Nanoparticle Precipitation in Irradiated and Annealed Ceria Doped with Metals for Emulation of Spent Fuels

Abstract

Epsilon-phase alloy precipitates have been observed with varied compositions and sizes in spent nuclear fuels, such as UO2. The presence of the inclusions, along with other oxide precipitates, gas bubbles, and irradiation-induced structural defects, can significantly degrade the physical properties of the fuel. To predict fuel performance, a fundamental study of the precipitation processes is needed. This study uses ceria (CeO2) as a surrogate for UO2. Polycrystalline CeO2 films doped with Mo, Ru, Rh, Pd, and Re (surrogate for Tc) were grown at 823 K using pulsed laser deposition, irradiated at 673 K with He+ ions, and subsequently annealed at higher temperatures.

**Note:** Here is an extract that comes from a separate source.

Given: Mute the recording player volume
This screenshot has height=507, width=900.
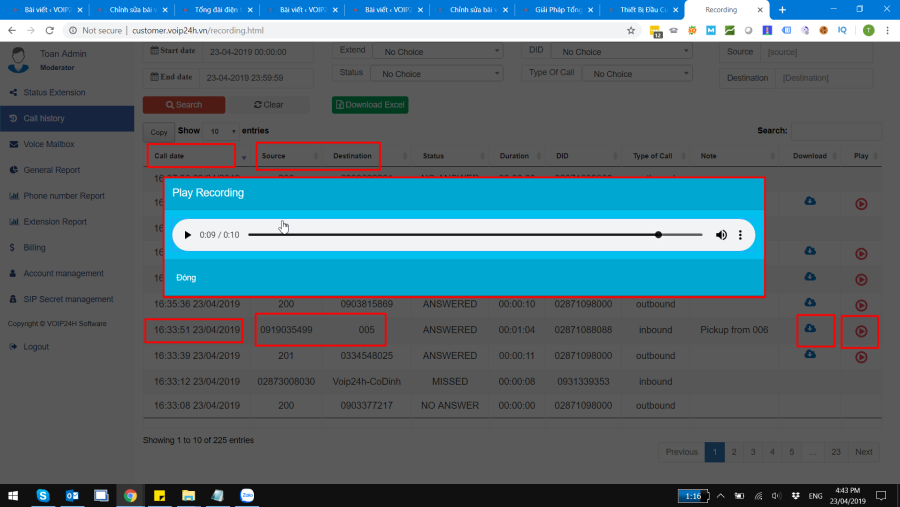Looking at the screenshot, I should pyautogui.click(x=721, y=235).
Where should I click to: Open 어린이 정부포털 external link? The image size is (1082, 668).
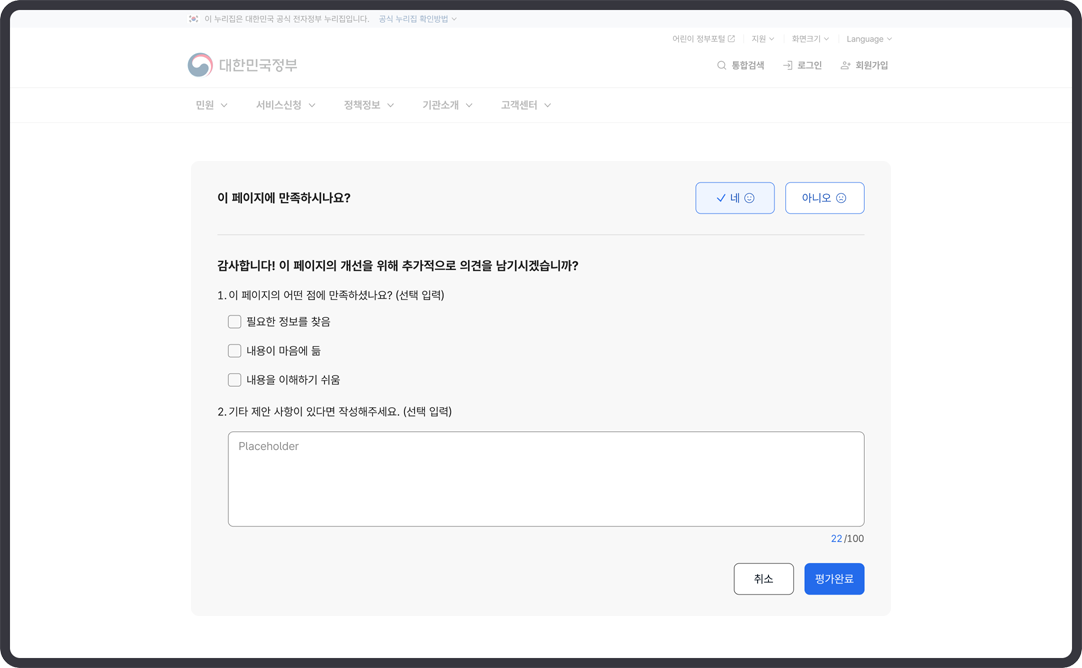(x=703, y=39)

A number of methods, including transmission electron microscopy and atom probe tomography, were applied to characterize the samples. The results indicate that there is a uniform distribution of the doped metals in the as-grown CeO2 film. Pd particles of ∼3 nm in size appear near the dislocation edges after He+ ion irradiation to ∼13 dpa. Thermal annealing at 1073 K in air leads to formation of precipitates of Mo and Pd near the grain boundaries. Further annealing at 1373 K produces 70 nm sized precipitates consisting of nanograins at cavities.